## Task details:
Work out how many lines of the listing hold the string "agent", then answer with that number and nothing else.

## Data supplied:
-*-

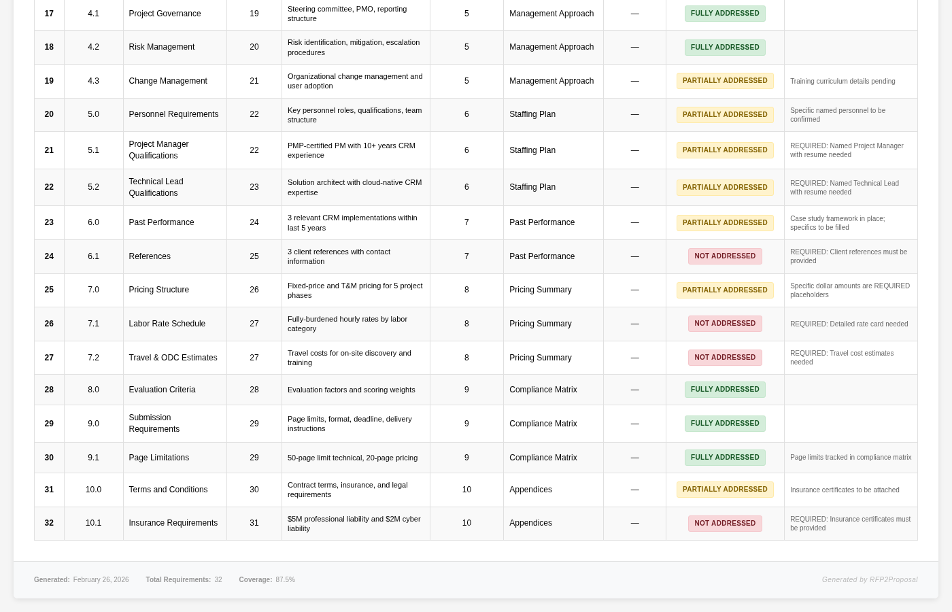Click the Generated date February 26, 2026
Image resolution: width=952 pixels, height=612 pixels.
click(x=101, y=580)
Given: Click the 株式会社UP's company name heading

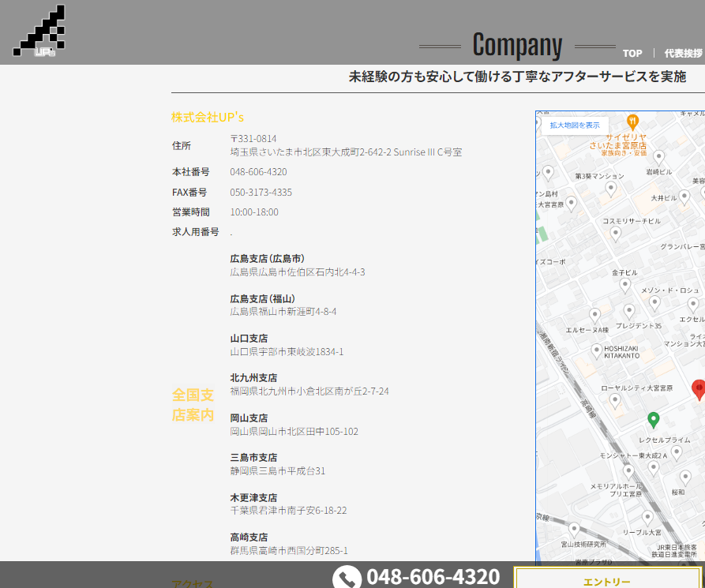Looking at the screenshot, I should coord(208,117).
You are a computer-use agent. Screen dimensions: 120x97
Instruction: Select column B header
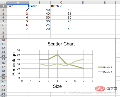pos(40,3)
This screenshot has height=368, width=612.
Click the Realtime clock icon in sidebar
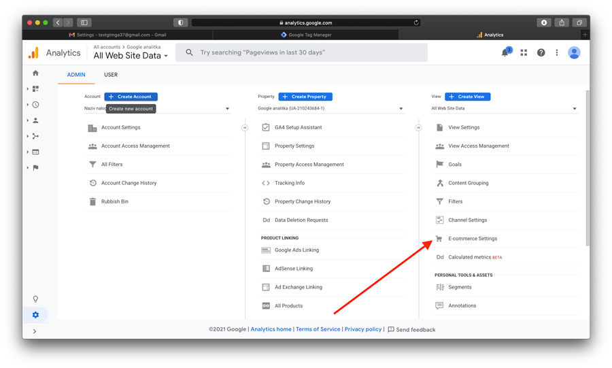[35, 105]
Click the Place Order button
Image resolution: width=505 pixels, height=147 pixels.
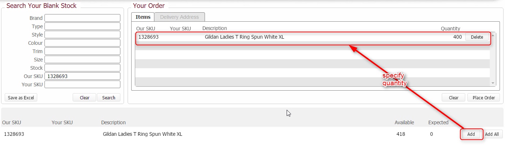tap(484, 98)
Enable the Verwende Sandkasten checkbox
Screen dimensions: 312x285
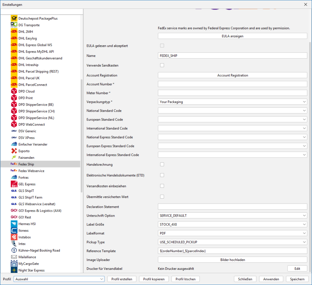[x=162, y=65]
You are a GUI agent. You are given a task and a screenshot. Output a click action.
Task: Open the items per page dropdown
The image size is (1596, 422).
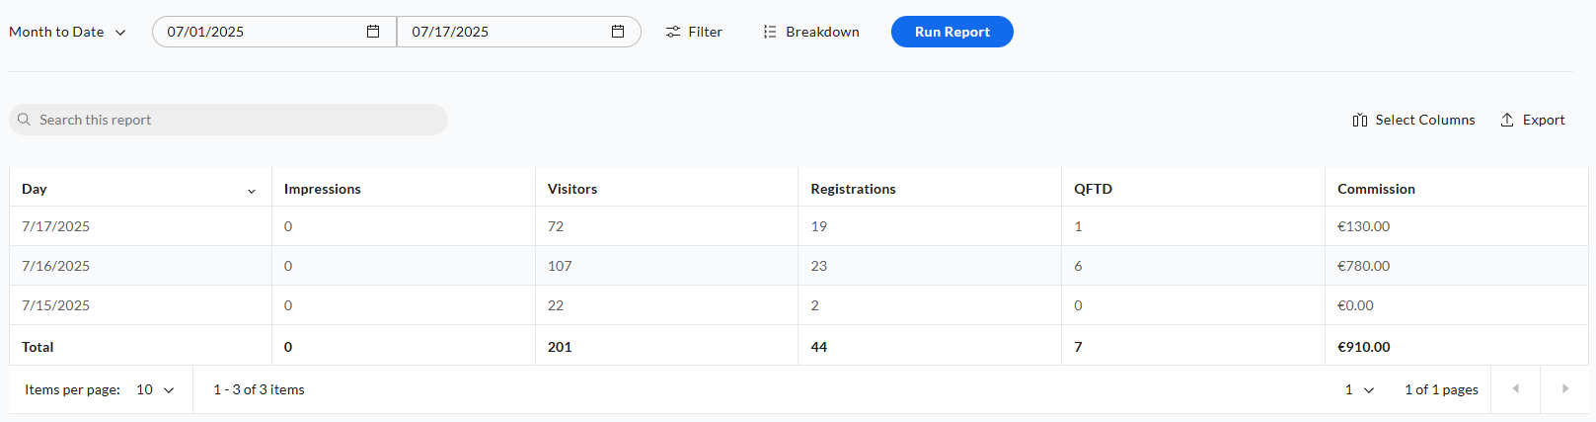[155, 389]
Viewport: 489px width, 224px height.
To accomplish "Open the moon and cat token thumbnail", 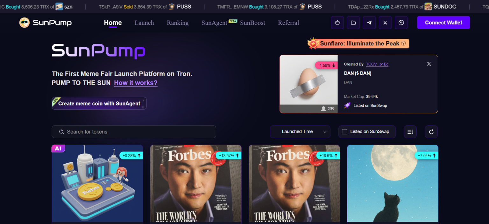I will 393,183.
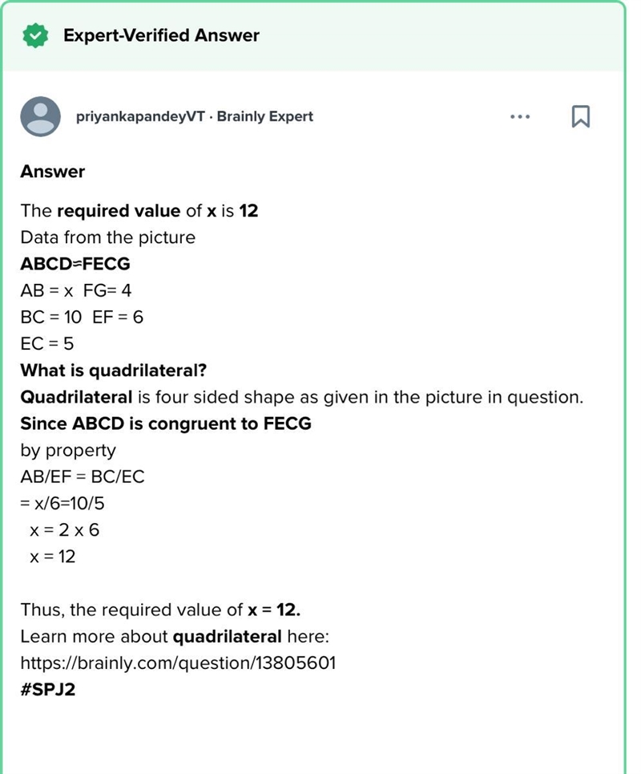
Task: Open the three-dots more options menu
Action: (520, 117)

-*-

## Worked solution:
2